Stored dataset items
┄┄┄┄┄┄
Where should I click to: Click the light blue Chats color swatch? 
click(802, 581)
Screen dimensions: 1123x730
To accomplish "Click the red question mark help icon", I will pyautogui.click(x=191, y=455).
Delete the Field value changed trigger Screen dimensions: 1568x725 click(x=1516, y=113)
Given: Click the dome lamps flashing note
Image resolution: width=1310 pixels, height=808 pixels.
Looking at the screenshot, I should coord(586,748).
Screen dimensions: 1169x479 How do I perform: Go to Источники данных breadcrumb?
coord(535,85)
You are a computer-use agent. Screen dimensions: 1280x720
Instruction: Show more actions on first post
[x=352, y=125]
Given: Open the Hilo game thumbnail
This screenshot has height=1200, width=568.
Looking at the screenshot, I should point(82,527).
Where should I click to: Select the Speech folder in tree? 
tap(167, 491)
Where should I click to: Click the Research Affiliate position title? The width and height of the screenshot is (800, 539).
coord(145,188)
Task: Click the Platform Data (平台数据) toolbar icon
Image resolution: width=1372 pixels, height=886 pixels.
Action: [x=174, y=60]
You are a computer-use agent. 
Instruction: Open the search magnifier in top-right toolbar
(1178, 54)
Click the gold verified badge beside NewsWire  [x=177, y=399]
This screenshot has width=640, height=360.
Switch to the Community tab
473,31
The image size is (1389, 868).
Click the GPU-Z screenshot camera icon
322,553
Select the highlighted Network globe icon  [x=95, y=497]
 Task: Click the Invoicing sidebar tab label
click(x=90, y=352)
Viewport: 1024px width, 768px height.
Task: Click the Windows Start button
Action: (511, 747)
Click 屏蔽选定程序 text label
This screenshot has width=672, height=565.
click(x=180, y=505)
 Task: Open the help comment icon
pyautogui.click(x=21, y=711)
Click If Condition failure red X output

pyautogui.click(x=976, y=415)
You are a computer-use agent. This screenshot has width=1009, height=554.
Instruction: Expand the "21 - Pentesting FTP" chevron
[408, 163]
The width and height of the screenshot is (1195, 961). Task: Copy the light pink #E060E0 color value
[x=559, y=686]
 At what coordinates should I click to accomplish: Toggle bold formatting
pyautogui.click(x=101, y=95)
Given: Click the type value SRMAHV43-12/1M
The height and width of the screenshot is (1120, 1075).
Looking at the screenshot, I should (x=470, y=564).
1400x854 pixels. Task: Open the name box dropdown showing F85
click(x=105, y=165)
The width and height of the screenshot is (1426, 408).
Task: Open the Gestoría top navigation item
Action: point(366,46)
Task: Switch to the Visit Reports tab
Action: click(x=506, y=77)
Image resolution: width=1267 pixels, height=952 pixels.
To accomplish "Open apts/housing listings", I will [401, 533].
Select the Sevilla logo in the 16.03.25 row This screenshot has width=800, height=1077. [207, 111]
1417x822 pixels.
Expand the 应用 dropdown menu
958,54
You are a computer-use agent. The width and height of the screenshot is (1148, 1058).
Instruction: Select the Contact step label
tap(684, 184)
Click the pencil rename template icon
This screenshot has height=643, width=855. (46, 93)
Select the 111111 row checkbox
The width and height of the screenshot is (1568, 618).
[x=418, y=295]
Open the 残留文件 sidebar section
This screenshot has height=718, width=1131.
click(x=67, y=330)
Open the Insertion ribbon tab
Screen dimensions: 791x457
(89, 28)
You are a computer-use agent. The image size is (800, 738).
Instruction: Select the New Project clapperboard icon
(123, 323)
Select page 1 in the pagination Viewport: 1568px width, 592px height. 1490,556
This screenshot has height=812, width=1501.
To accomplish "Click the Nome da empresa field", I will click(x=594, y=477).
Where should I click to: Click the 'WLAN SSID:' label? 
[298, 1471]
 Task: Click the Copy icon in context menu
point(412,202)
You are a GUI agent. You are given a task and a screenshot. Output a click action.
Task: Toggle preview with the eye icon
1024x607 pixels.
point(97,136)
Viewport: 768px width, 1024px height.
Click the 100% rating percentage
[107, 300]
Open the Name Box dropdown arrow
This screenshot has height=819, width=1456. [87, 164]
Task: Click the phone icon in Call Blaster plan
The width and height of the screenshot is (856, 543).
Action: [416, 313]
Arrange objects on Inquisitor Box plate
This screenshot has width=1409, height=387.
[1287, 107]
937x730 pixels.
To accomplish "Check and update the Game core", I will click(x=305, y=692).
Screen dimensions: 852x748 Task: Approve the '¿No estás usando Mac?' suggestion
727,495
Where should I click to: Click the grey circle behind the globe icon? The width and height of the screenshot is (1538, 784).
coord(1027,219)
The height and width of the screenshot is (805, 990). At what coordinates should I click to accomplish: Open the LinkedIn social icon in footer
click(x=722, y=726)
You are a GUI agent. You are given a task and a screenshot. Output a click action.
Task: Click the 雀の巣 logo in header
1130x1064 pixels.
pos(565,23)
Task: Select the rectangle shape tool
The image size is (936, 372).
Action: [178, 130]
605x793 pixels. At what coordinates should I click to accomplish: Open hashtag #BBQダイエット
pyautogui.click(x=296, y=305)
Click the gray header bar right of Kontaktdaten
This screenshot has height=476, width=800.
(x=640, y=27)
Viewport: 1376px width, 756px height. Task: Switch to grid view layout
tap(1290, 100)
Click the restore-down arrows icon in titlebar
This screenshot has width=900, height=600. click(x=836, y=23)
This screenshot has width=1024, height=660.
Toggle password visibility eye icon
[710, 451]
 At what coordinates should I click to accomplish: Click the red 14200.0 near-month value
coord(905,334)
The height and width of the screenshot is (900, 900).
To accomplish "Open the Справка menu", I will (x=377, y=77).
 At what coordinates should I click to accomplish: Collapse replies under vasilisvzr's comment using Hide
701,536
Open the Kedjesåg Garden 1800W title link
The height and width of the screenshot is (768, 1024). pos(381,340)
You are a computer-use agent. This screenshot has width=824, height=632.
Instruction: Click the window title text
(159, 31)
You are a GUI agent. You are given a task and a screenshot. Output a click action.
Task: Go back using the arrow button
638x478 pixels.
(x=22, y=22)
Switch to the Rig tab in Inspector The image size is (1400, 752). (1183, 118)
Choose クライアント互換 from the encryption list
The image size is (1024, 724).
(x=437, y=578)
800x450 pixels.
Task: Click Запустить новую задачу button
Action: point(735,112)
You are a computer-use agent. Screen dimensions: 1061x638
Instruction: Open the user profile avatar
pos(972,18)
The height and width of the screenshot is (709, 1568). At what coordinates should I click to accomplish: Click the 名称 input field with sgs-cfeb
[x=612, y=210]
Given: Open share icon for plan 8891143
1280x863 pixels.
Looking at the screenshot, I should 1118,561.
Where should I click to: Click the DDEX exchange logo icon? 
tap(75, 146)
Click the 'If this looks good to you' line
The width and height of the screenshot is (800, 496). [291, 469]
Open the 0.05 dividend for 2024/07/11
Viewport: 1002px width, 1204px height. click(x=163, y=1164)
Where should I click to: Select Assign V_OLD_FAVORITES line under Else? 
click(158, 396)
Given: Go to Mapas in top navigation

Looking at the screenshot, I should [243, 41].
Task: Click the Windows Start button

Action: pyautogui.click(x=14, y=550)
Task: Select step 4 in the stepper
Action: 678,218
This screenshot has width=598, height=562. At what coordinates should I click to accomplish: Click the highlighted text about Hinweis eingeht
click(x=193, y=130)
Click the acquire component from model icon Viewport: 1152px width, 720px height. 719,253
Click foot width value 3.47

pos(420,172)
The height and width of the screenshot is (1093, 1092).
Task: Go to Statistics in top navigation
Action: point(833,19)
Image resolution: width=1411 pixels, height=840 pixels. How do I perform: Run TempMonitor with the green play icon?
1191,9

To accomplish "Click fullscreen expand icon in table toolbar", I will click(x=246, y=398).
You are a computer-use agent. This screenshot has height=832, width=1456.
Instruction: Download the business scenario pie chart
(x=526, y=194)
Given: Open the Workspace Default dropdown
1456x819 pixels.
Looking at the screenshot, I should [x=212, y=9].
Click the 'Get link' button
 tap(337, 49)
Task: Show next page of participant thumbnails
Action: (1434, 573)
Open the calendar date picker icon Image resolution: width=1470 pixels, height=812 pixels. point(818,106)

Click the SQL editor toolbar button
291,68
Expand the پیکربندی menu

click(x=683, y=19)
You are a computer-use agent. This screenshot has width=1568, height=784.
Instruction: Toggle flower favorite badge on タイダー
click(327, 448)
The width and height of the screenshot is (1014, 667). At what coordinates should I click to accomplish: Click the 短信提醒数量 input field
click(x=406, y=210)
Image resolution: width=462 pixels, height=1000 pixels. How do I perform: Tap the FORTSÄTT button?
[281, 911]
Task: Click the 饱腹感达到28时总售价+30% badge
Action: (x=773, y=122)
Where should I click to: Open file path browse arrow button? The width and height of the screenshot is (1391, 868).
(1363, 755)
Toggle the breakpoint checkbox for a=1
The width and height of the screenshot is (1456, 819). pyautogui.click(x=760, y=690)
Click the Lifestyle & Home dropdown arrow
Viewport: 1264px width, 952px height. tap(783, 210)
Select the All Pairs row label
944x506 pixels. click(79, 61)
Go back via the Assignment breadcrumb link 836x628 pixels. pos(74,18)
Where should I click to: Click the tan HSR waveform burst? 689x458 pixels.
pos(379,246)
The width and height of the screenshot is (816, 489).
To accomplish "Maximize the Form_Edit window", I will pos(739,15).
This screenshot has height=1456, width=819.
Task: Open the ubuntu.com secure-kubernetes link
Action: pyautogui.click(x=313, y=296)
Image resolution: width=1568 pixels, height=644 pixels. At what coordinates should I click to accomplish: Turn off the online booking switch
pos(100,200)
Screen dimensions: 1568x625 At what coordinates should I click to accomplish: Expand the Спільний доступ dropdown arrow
┄┄┄┄┄┄
Reproduce verbatim the items above from the line containing "Image resolution: width=1411" through the line containing "pos(379,246)", with both of those lines included.

Image resolution: width=1411 pixels, height=840 pixels. How do I perform: Run TempMonitor with the green play icon?
1191,9

To accomplish "Click fullscreen expand icon in table toolbar", I will click(x=246, y=398).
You are a computer-use agent. This screenshot has height=832, width=1456.
Instruction: Download the business scenario pie chart
(x=526, y=194)
Given: Open the Workspace Default dropdown
1456x819 pixels.
Looking at the screenshot, I should [x=212, y=9].
Click the 'Get link' button
 tap(337, 49)
Task: Show next page of participant thumbnails
Action: (1434, 573)
Open the calendar date picker icon Image resolution: width=1470 pixels, height=812 pixels. point(818,106)

Click the SQL editor toolbar button
291,68
Expand the پیکربندی menu

click(x=683, y=19)
You are a computer-use agent. This screenshot has width=1568, height=784.
Instruction: Toggle flower favorite badge on タイダー
click(327, 448)
The width and height of the screenshot is (1014, 667). At what coordinates should I click to accomplish: Click the 短信提醒数量 input field
click(x=406, y=210)
Image resolution: width=462 pixels, height=1000 pixels. How do I perform: Tap the FORTSÄTT button?
[281, 911]
Task: Click the 饱腹感达到28时总售价+30% badge
Action: (x=773, y=122)
Where should I click to: Open file path browse arrow button? The width and height of the screenshot is (1391, 868).
(1363, 755)
Toggle the breakpoint checkbox for a=1
The width and height of the screenshot is (1456, 819). pyautogui.click(x=760, y=690)
Click the Lifestyle & Home dropdown arrow
Viewport: 1264px width, 952px height. tap(783, 210)
Select the All Pairs row label
944x506 pixels. click(79, 61)
Go back via the Assignment breadcrumb link 836x628 pixels. pos(74,18)
Where should I click to: Click the tan HSR waveform burst? 689x458 pixels.
pos(379,246)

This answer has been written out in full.